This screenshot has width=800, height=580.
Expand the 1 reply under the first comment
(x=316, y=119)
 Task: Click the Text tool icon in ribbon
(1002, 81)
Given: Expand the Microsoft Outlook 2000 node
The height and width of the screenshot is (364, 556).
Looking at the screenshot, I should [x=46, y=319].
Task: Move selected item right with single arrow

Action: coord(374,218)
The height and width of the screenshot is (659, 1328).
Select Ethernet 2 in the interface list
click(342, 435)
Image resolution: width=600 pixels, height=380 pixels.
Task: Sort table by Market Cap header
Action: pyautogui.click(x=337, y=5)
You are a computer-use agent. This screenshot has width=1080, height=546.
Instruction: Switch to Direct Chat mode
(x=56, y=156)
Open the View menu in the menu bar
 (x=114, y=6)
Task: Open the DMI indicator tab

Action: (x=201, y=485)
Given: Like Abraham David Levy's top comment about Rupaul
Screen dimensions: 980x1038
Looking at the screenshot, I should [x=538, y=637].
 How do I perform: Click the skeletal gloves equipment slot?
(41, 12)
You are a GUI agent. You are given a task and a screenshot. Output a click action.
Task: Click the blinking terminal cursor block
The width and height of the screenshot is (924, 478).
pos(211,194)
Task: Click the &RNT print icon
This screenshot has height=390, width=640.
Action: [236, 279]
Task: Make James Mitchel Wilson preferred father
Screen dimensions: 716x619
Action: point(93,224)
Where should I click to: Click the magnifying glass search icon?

__EXERCISE__.
The entries must all be transcribed exactly.

__THE ANSWER__.
This screenshot has width=800, height=580.
Expand the 1 reply under the first comment
(x=316, y=119)
 Task: Click the Text tool icon in ribbon
(1002, 81)
Given: Expand the Microsoft Outlook 2000 node
The height and width of the screenshot is (364, 556).
Looking at the screenshot, I should [x=46, y=319].
Task: Move selected item right with single arrow

Action: coord(374,218)
The height and width of the screenshot is (659, 1328).
Select Ethernet 2 in the interface list
click(342, 435)
Image resolution: width=600 pixels, height=380 pixels.
Task: Sort table by Market Cap header
Action: pyautogui.click(x=337, y=5)
You are a computer-use agent. This screenshot has width=1080, height=546.
Instruction: Switch to Direct Chat mode
(x=56, y=156)
Open the View menu in the menu bar
 (x=114, y=6)
Task: Open the DMI indicator tab

Action: (x=201, y=485)
Given: Like Abraham David Levy's top comment about Rupaul
Screen dimensions: 980x1038
Looking at the screenshot, I should [x=538, y=637].
 How do I perform: Click the skeletal gloves equipment slot?
(41, 12)
You are a GUI agent. You are given a task and a screenshot. Output a click action.
Task: Click the blinking terminal cursor block
The width and height of the screenshot is (924, 478).
pos(211,194)
Task: Click the &RNT print icon
This screenshot has height=390, width=640.
Action: [236, 279]
Task: Make James Mitchel Wilson preferred father
Screen dimensions: 716x619
Action: point(93,224)
Where should I click to: Click the magnifying glass search icon?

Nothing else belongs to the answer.